[MITgcm-support] problem with LAM mpi + xlf

Tue Dec 6 18:22:23 EST 2005

Hello all,

Again about darwinism and mpi:

I'm trying to use a dual a G5 (2 cpu's on 1 node) with LAM 7.1.1 and IBM 
xlf 8.1 (XServ cluster under MacOS 10.3).
(This configuration is being used for running other models: POM, ROMS)

The model either crashes (suddenly starts to output 'NaN' values) or 
reports an I/O error like this

 cg2d: Sum(rhs),rhsMax =   1.17979101234927E+02  5.263219991MPI_Recv: 
message truncated: Input/output error (rank 1, MPI_COMM_WORLD)
Rank (1, MPI_COMM_WORLD): Call stack within LAM:
Rank (1, MPI_COMM_WORLD):  - MPI_Recv()
Rank (1, MPI_COMM_WORLD):  - main()

With the non-mpi version and the same input, neither of the above happens.

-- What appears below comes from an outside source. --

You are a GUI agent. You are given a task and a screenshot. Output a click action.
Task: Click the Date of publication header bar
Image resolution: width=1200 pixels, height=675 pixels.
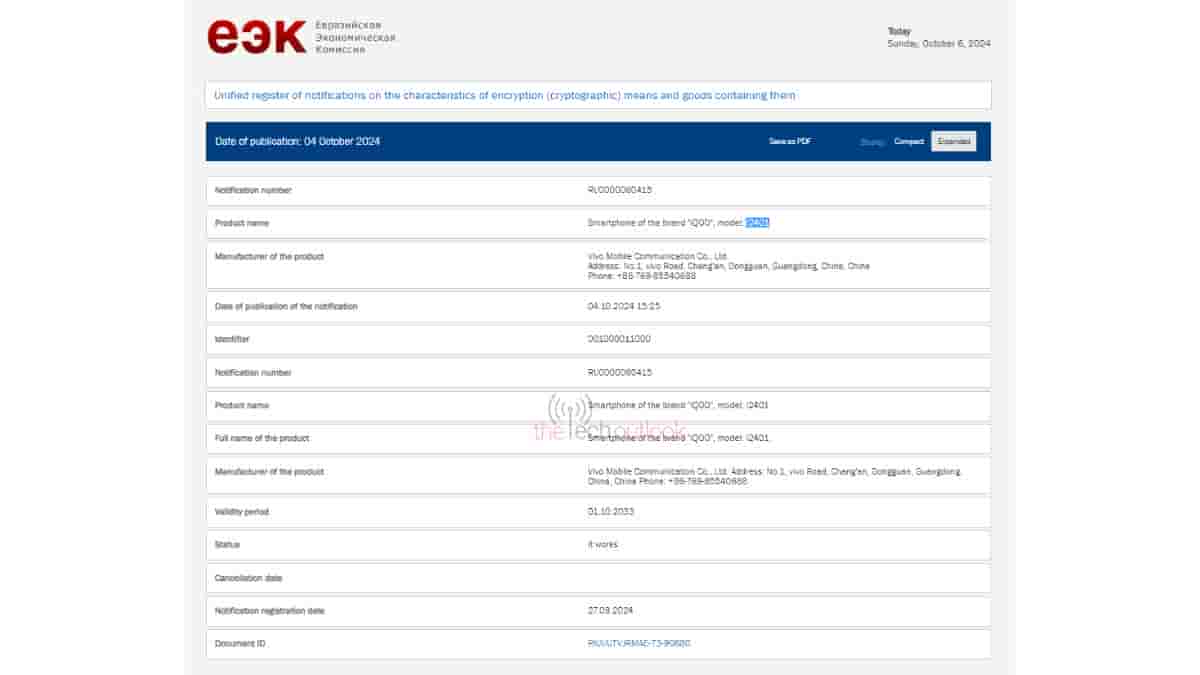pyautogui.click(x=300, y=141)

Also, both with and without MPI, output shows "usingMPI =    F"  (don't 
know if that's normal).
Right now I'm using checkpoint57x_post.

In general, how sensitive is the model supposed to be to the number of 
CPU's?

One of the examples is a modified version of 'exp1' verification 
experiment. The options/input can be found at
http://orchard.ocean.washington.edu/dleonov/exp1mod.tgz
(120 kb)

Hopefully I'm doing something wrong.

Regards,
Dmitri